Le Forum d’Action Sociale Udayani (USAF), travaille avec le service social du diocèse (Association des Collaborateurs au Développement du Bengale, ABCD), très au fait de ce phénomène qui affecte particulièrement la région. Son directeur, le P. Ignatius Philo Sarto, en est conscient : « Le trafic des êtres humains est l’un des plus graves problèmes auxquels nous avons été confrontés depuis 20-30 ans. » Selon les statistiques du Bureau national des délits, l’Etat du Bengale-Occidental a enregistré 61 des 149 cas de trafics de femmes pour la seule année 2005. Mais les médias locaux assurent que ces chiffres officiels ne sont que le sommet de l’iceberg.

Les régions rurales du Bengale sont considérées comme l’un des plus importants viviers des réseaux asiatiques, fournissant jeunes filles, épouses ou même enfants, vendues par leurs parents ou leurs maris, écrasés par le poids des dettes ou ne pouvant payer leur dot. Les victimes de ce trafic se retrouvent prostituées dans les grandes villes de Calcutta, New Delhi ou Mumbai (Bombay), ou encore envoyées dans les pays du Golfe.

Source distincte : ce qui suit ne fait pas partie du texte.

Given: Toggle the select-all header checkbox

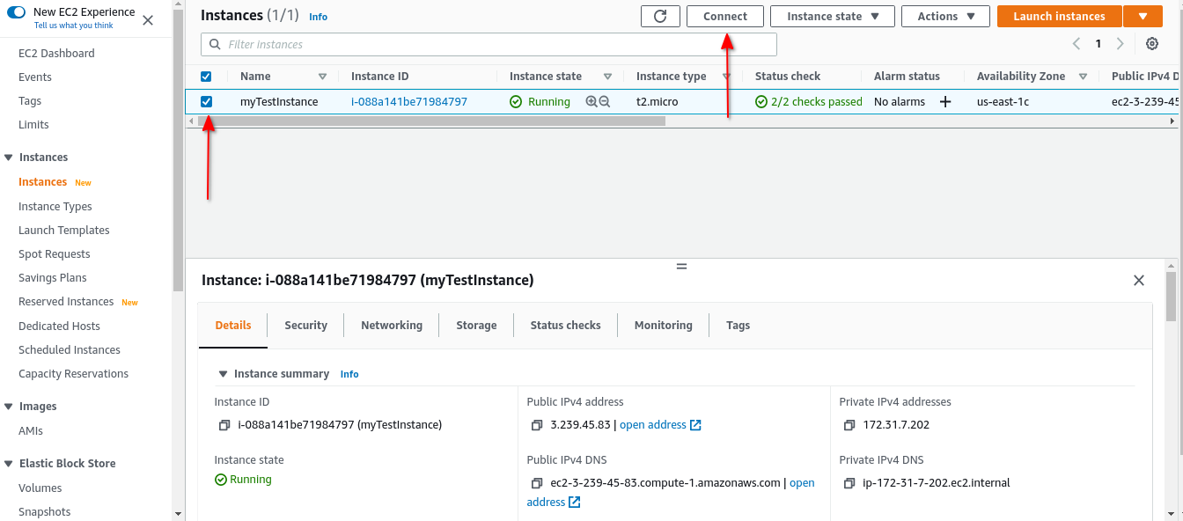Looking at the screenshot, I should 206,77.
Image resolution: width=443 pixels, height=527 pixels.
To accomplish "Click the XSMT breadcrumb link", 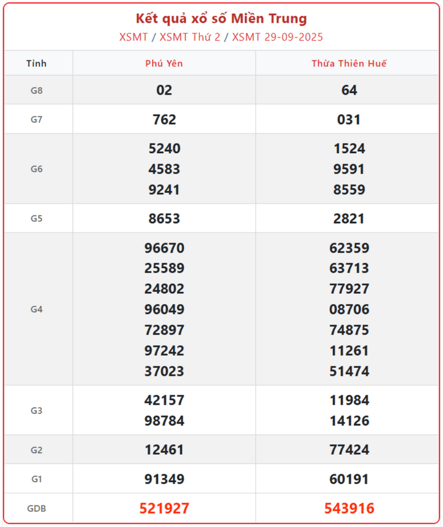I will [x=134, y=37].
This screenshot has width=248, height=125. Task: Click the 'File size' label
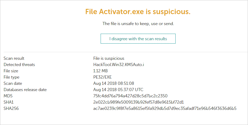(x=11, y=71)
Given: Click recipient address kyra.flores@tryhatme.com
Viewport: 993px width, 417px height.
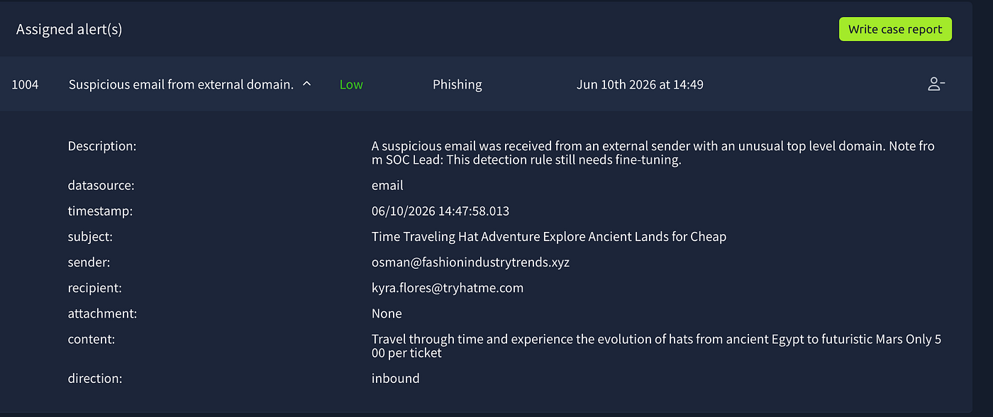Looking at the screenshot, I should [x=448, y=288].

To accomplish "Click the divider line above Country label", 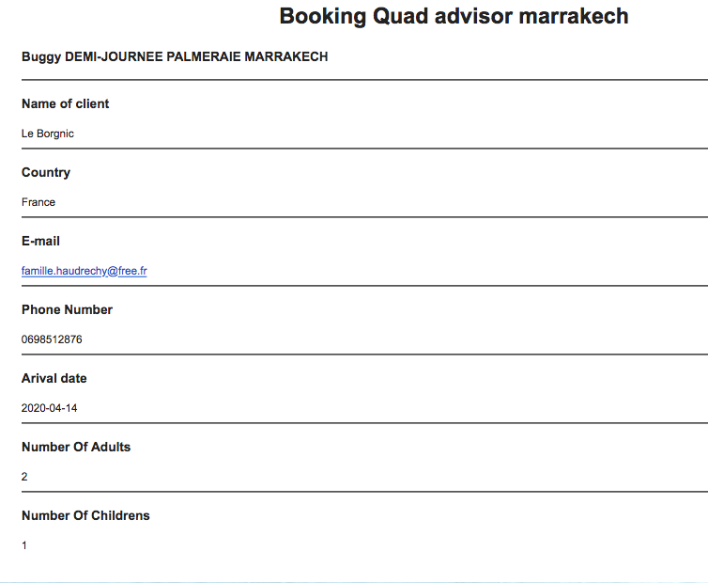I will [364, 149].

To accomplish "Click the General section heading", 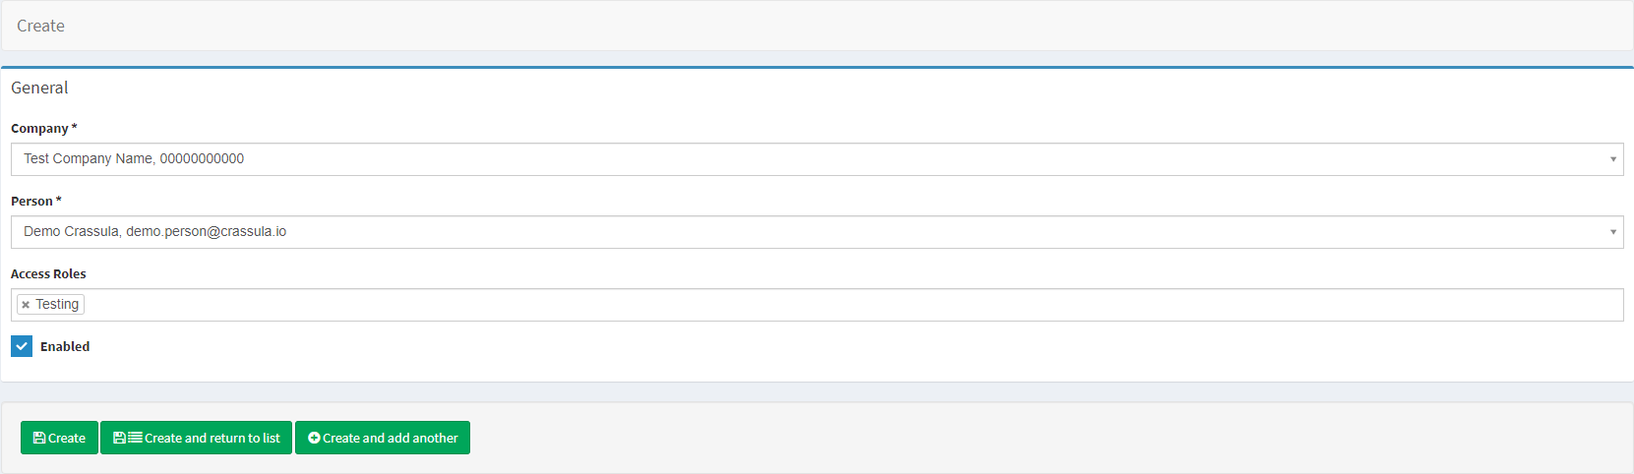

Sorodindu Biswas, l’un des hauts responsables de l’USAF, explique que les trafiquants recherchent généralement des femmes entre 15 et 30 ans, spécialement celles ayant charge de famille et ayant des problèmes financiers, afin de les appâter en leur promettant un emploi. Il raconte comment il a tiré ‘in extremis’ d’un réseau de prostitution, une jeune femme qui s’était vue offrir par un officier de police la somme de 25 000 roupies (350 euros) pour un travail en dehors de l’Etat. Elle n’avait pas de compte en banque pour encaisser le chèque et c’est ce petit détail qui a révélé « un réseau de prostitution, dans lequel était impliqué un haut gradé de la police ». La victime était mère d’un petit garçon de 11 ans et cherchait désespérément comment rembourser l’argent que son mari avait emprunté pour ouvrir une échoppe de restauration dans leur village.

Face au manque d’information de la population, la prévention reste le meilleur moyen d’enrayer le fléau. « Chaque enfant entre 9 et 14 ans doit être pleinement informé de ce qui se passe ici », affirme le P. Probal Gomes qui a lancé une campagne de sensibilisation dans les écoles chrétiennes de la région.

Parallèlement, l’USAF implique les responsables locaux dans le travail de prévention, avec notamment la mise en place de « comités de vigilance » dans les quatre régions où travaille l’ONG. Chaque comité comprend des personnes encadrant les groupes de soutien aux femmes, des membres des clubs de jeunes, des responsables d’écoles et des représentants des instances gouvernementales locales.

Le P. Ignatius Philo Sarto explique que le réseau de surveillance s’appuie notamment sur des jeunes chargés de surveiller parmi les leurs, les signes qui indiqueraient que certains d’entre eux seraient mêlés à des trafics d’êtres humains ou qui, à l’inverse, feraient partie des populations ‘vulnérables’ aux trafiquants. Selon lui, l’un des signes décrit comme pouvant éveiller les soupçons, serait un usage excessif du téléphone portable, souvent révélateur, dit-il, d’une appartenance à un réseau de trafiquants.

Mais si ces mesures semblent avoir porté leurs fruits ces dernières années, avec de nombreuses personnes arrachées aux réseaux de prostitution, le prêtre avoue que les efforts des ONG catholiques « ne pourront être véritablement fructueux que lorsqu’[elles] auront reçu le soutien et l’aide des forces de police et des hommes politiques ».